▶ [AIM 1]: Format the records as a Markdown table with columns "Row" and "Line". Begin at the line that has "Given: Download results with the URLs button" and stop after the last of the records, leave out blank lines and the pictures, and include nothing else.

▶ [QUOTED TEXT]:
* START *

Is the function $$ q \mapsto \biggl( \sum_{i = 1}^n p_i^q \biggr)^{1/(1 - q)} $$ ($q \geq 0$) necessarily convex?

Now let me give some context.

For each $t \in \mathbb{R}$ and $x = (x_1, \ldots, x_n) \in (0, \infty)^n$, we can form the power mean of $x_1, \ldots, x_n$, weighted by $p_1, \ldots, p_n$, of order $t$. When $t \neq 0$, this is defined by $$ M_t(p, x) = \biggl( \sum_{i = 1}^n p_i x_i^t \biggr)^{1/t}. $$ We define $M_0(p, x) = \lim_{t \to 0} M_t(p, x)$, which works out to be $$ M_0(p, x) = \prod_{i = 1}^n x_i^{p_i}. $$

It's a well-known classical fact that $M_t(p, x)$ is increasing in $t$, for fixed $p$ and $x$. (I mean "increasing" non-strictly; e.g. it's constant in $t$ if $x_1 = \cdots = x_n$.) For instance, the fact that $M_0(p, x) \leq M_1(p, x)$ is the famous theorem that the geometric mean is less than or equal to the arithmetic mean. My question is, in some sense, at one level higher.

For reasons that probably aren't relevant here, I've seen plots of the function $$ t \mapsto 1/M_t(p, p) \qquad (t \geq -1) $$ for many different distributions $p$. The fact above tells us that the graph is always decreasing. But in every case I've seen, it has also looked as if it's convex. Write $q = t + 1$ ($q \geq 0$), so that $$ 1/M_t(p, p) = \begin{cases} \Bigl( \sum p_i^q \Bigr)^{1/(1 - q)} &\text{if } q \neq 1 \\ \prod p_i^{-p_i} &\text{if } q = 1. \end{cases} $$ Then in every case I've seen, the graph has looked something like this:

Graph of reciprocal power means
(source: ed.ac.uk)

* END *

▶ [ENTRIES SHOWN]:
* START *

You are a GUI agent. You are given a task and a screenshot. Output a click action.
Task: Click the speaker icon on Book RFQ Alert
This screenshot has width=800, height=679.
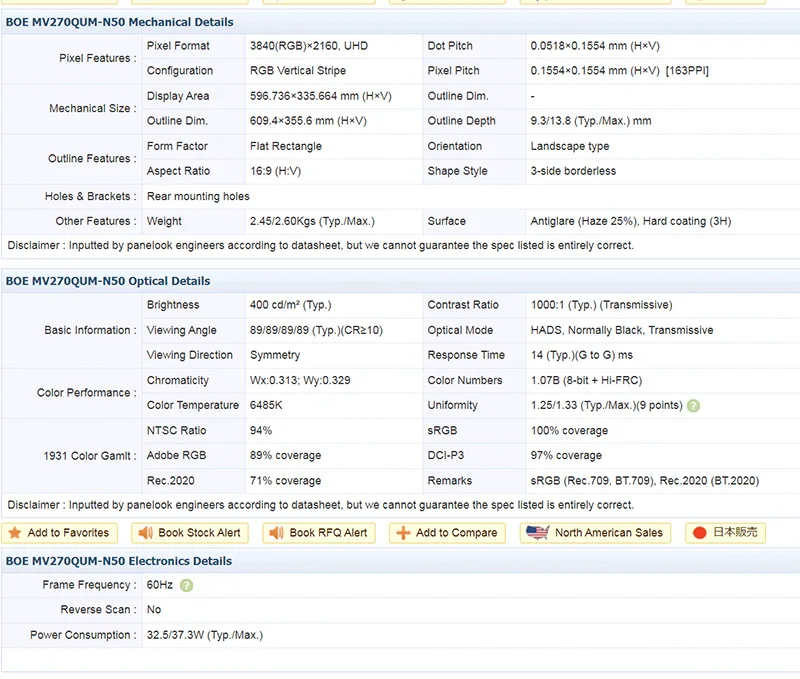[x=276, y=533]
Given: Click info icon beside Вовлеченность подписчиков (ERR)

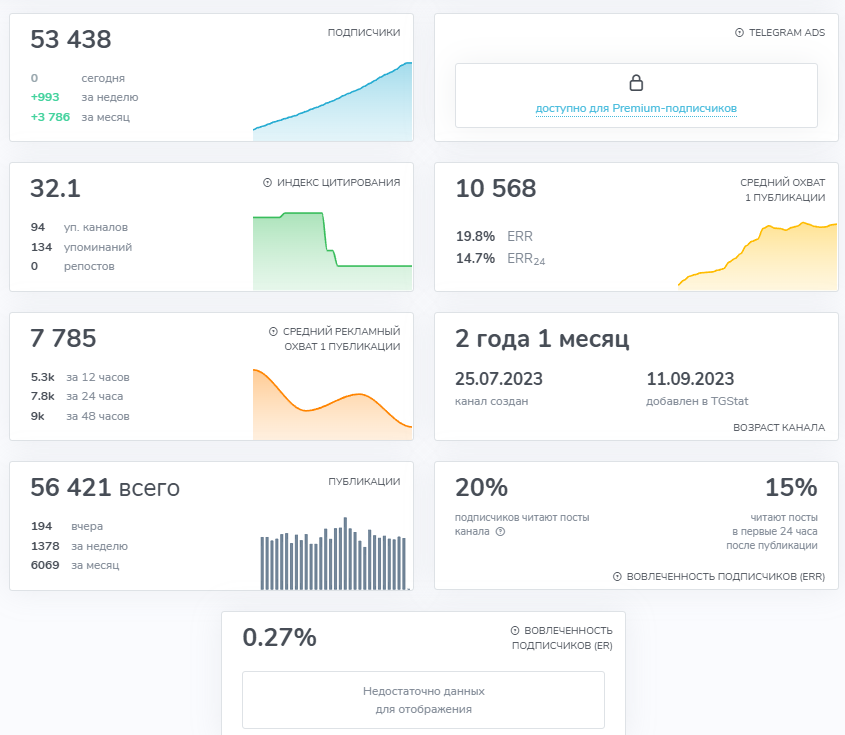Looking at the screenshot, I should (x=617, y=577).
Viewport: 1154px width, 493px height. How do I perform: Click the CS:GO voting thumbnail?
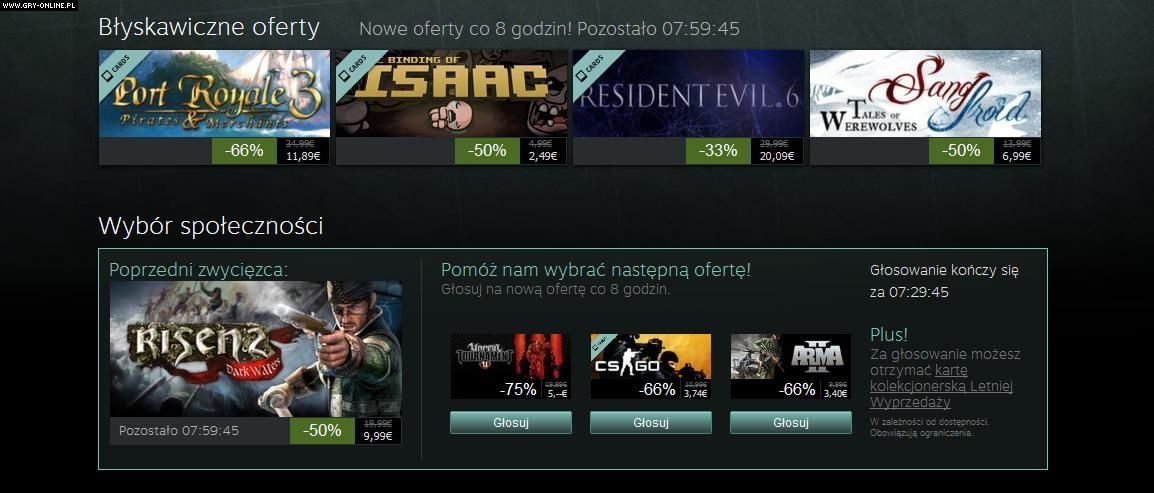pos(651,366)
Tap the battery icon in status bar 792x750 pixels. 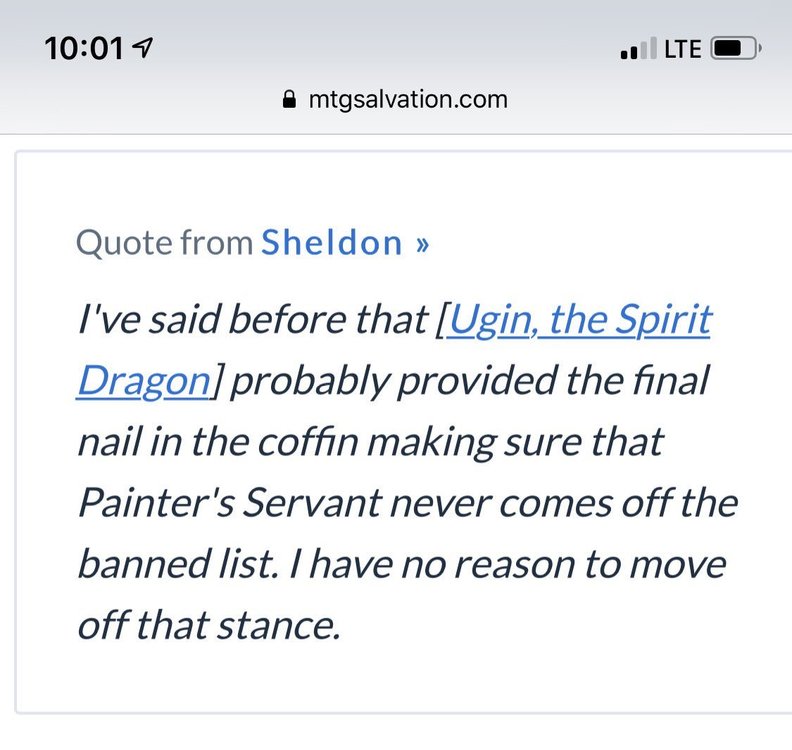coord(735,48)
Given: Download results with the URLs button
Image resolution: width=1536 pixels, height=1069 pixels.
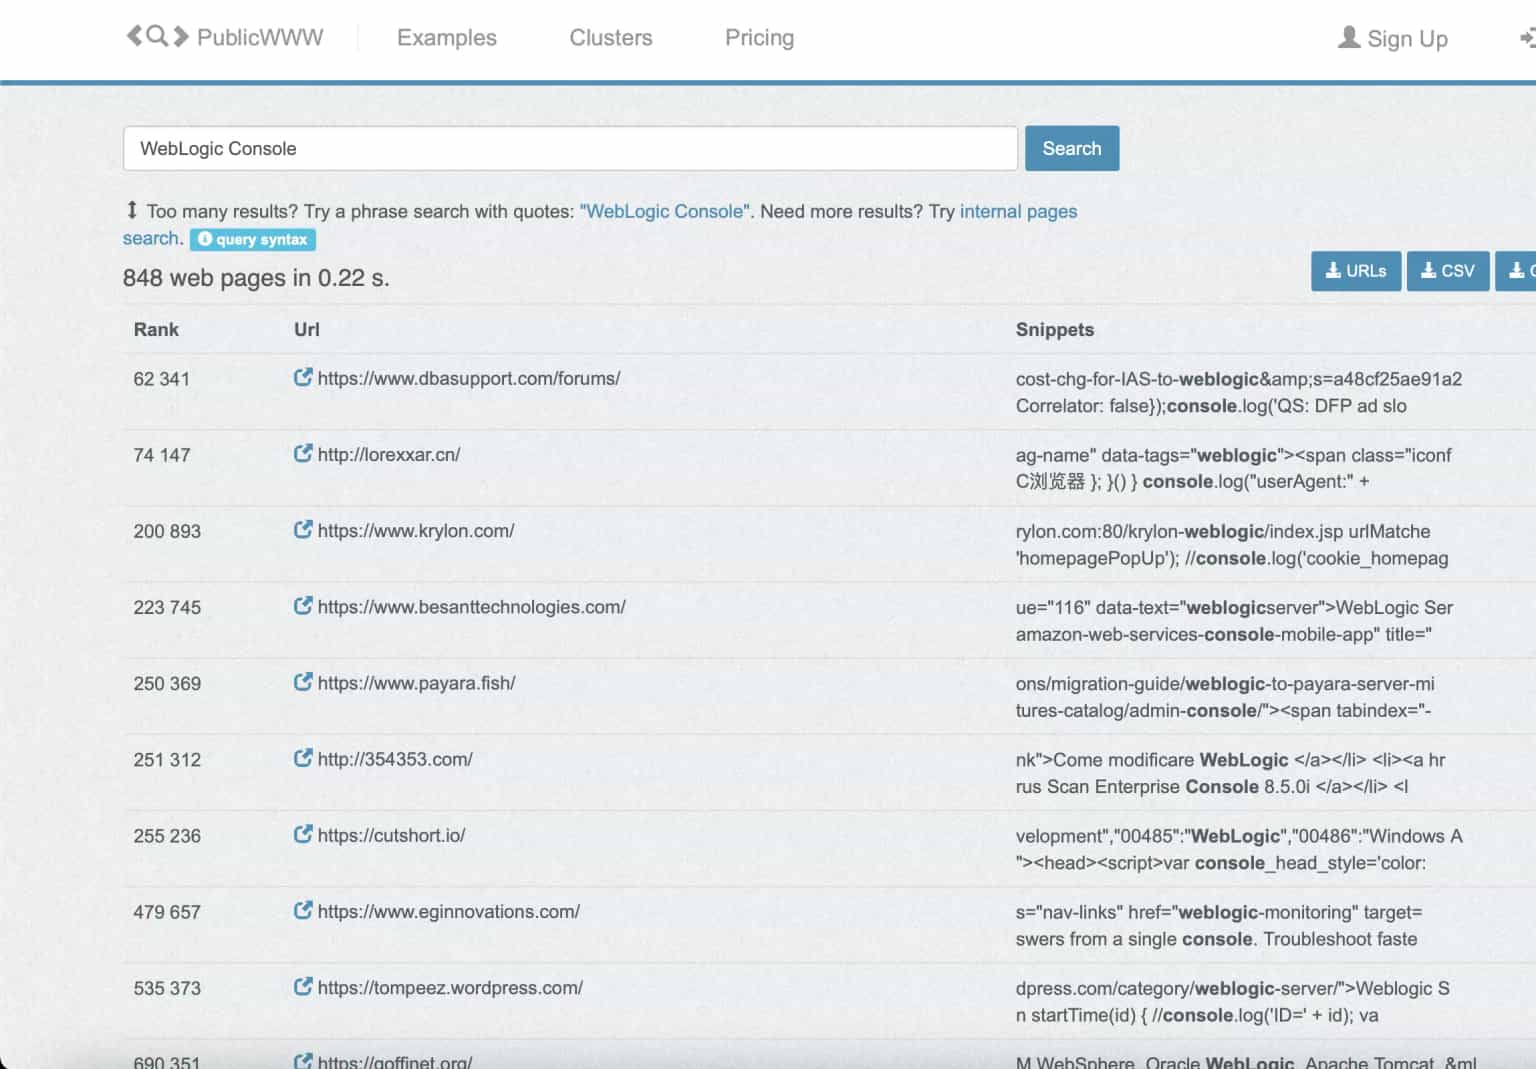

* END *

▶ [AIM 2]: From the text on power means, write out the passage that begins at the words "For each $t" and stops after "one level higher.".

▶ [TASK RESULT 1]:
| Row | Line |
|---|---|
| 1 | Given: Download results with the URLs button |
| 2 | Image resolution: width=1536 pixels, height=1069 pixels. |

▶ [TASK RESULT 2]:
For each $t \in \mathbb{R}$ and $x = (x_1, \ldots, x_n) \in (0, \infty)^n$, we can form the power mean of $x_1, \ldots, x_n$, weighted by $p_1, \ldots, p_n$, of order $t$. When $t \neq 0$, this is defined by $$ M_t(p, x) = \biggl( \sum_{i = 1}^n p_i x_i^t \biggr)^{1/t}. $$ We define $M_0(p, x) = \lim_{t \to 0} M_t(p, x)$, which works out to be $$ M_0(p, x) = \prod_{i = 1}^n x_i^{p_i}. $$

It's a well-known classical fact that $M_t(p, x)$ is increasing in $t$, for fixed $p$ and $x$. (I mean "increasing" non-strictly; e.g. it's constant in $t$ if $x_1 = \cdots = x_n$.) For instance, the fact that $M_0(p, x) \leq M_1(p, x)$ is the famous theorem that the geometric mean is less than or equal to the arithmetic mean. My question is, in some sense, at one level higher.